Segment Open
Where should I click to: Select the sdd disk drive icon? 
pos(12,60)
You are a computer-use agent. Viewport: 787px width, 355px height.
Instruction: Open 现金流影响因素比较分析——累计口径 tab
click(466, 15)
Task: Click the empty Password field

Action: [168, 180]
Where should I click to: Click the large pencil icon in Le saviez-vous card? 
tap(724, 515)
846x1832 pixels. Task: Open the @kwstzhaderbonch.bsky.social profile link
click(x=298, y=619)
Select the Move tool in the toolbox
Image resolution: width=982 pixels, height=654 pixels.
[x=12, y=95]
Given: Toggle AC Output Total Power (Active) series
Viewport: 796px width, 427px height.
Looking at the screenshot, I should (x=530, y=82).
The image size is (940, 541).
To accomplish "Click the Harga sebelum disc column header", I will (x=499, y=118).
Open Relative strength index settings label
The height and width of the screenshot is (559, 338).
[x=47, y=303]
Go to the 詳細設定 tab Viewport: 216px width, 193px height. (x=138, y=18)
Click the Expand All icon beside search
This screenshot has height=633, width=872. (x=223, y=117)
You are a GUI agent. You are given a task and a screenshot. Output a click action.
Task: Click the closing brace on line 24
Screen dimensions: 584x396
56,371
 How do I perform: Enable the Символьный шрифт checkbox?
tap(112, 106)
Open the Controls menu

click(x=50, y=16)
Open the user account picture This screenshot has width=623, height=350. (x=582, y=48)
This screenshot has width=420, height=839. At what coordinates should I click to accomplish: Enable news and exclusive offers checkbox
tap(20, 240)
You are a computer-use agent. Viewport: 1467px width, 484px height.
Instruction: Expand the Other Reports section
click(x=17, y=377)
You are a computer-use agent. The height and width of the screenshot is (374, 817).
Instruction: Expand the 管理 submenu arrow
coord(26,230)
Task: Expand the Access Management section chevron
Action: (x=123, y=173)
Segment Closed
Problem statement -
The lines above starting at the one that contains "Go to the 詳細設定" and ending at the one that contains "Open the user" must be transcribed exactly, and no other lines may appear.

Worked solution -
Go to the 詳細設定 tab Viewport: 216px width, 193px height. (x=138, y=18)
Click the Expand All icon beside search
This screenshot has height=633, width=872. (x=223, y=117)
You are a GUI agent. You are given a task and a screenshot. Output a click action.
Task: Click the closing brace on line 24
Screen dimensions: 584x396
56,371
 How do I perform: Enable the Символьный шрифт checkbox?
tap(112, 106)
Open the Controls menu

click(x=50, y=16)
Open the user account picture This screenshot has width=623, height=350. (x=582, y=48)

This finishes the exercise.